▶ _SOURCE DATA_:
○ ○ ○
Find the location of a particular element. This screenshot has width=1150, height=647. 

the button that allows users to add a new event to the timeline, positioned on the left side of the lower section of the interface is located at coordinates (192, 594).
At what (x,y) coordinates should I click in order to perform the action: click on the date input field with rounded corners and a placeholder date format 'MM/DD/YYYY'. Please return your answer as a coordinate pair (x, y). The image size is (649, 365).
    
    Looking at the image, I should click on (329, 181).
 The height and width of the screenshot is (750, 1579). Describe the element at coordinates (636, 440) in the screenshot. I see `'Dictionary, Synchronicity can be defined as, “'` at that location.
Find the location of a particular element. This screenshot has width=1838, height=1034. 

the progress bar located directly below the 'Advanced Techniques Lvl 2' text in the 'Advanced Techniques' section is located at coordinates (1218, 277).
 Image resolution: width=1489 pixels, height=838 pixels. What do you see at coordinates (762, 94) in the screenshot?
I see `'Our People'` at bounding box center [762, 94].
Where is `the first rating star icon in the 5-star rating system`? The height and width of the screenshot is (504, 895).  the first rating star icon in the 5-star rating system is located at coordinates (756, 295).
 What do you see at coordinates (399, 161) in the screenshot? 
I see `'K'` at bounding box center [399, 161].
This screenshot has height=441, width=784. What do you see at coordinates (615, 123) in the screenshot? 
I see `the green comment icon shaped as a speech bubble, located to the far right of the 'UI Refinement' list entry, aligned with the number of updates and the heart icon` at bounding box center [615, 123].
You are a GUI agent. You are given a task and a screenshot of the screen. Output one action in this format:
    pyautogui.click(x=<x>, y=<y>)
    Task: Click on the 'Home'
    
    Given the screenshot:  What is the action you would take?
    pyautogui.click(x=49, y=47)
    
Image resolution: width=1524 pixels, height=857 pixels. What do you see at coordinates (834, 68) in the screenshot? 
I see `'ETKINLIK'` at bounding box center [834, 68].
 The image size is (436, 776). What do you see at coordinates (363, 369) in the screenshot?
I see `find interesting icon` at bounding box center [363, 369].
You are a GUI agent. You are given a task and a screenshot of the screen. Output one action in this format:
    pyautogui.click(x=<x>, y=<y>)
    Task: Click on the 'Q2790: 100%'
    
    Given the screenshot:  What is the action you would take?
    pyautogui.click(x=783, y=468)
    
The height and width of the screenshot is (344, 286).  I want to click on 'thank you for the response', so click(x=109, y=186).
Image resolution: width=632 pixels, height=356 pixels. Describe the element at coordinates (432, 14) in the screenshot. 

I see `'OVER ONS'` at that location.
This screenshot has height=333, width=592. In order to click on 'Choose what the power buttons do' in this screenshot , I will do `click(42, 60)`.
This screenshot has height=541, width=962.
○ ○ ○
Copy out all of the data above line for line, with no changes.

▶ _OUTPUT BELOW_:
Find the location of a particular element. This screenshot has width=1150, height=647. 

the button that allows users to add a new event to the timeline, positioned on the left side of the lower section of the interface is located at coordinates (192, 594).
At what (x,y) coordinates should I click in order to perform the action: click on the date input field with rounded corners and a placeholder date format 'MM/DD/YYYY'. Please return your answer as a coordinate pair (x, y). The image size is (649, 365).
    
    Looking at the image, I should click on (329, 181).
 The height and width of the screenshot is (750, 1579). Describe the element at coordinates (636, 440) in the screenshot. I see `'Dictionary, Synchronicity can be defined as, “'` at that location.
Find the location of a particular element. This screenshot has width=1838, height=1034. 

the progress bar located directly below the 'Advanced Techniques Lvl 2' text in the 'Advanced Techniques' section is located at coordinates (1218, 277).
 Image resolution: width=1489 pixels, height=838 pixels. What do you see at coordinates (762, 94) in the screenshot?
I see `'Our People'` at bounding box center [762, 94].
Where is `the first rating star icon in the 5-star rating system`? The height and width of the screenshot is (504, 895).  the first rating star icon in the 5-star rating system is located at coordinates (756, 295).
 What do you see at coordinates (399, 161) in the screenshot? 
I see `'K'` at bounding box center [399, 161].
This screenshot has height=441, width=784. What do you see at coordinates (615, 123) in the screenshot? 
I see `the green comment icon shaped as a speech bubble, located to the far right of the 'UI Refinement' list entry, aligned with the number of updates and the heart icon` at bounding box center [615, 123].
You are a GUI agent. You are given a task and a screenshot of the screen. Output one action in this format:
    pyautogui.click(x=<x>, y=<y>)
    Task: Click on the 'Home'
    
    Given the screenshot:  What is the action you would take?
    pyautogui.click(x=49, y=47)
    
Image resolution: width=1524 pixels, height=857 pixels. What do you see at coordinates (834, 68) in the screenshot? 
I see `'ETKINLIK'` at bounding box center [834, 68].
 The image size is (436, 776). What do you see at coordinates (363, 369) in the screenshot?
I see `find interesting icon` at bounding box center [363, 369].
You are a GUI agent. You are given a task and a screenshot of the screen. Output one action in this format:
    pyautogui.click(x=<x>, y=<y>)
    Task: Click on the 'Q2790: 100%'
    
    Given the screenshot:  What is the action you would take?
    pyautogui.click(x=783, y=468)
    
The height and width of the screenshot is (344, 286).  I want to click on 'thank you for the response', so click(x=109, y=186).
Image resolution: width=632 pixels, height=356 pixels. Describe the element at coordinates (432, 14) in the screenshot. 

I see `'OVER ONS'` at that location.
This screenshot has height=333, width=592. In order to click on 'Choose what the power buttons do' in this screenshot , I will do `click(42, 60)`.
This screenshot has height=541, width=962.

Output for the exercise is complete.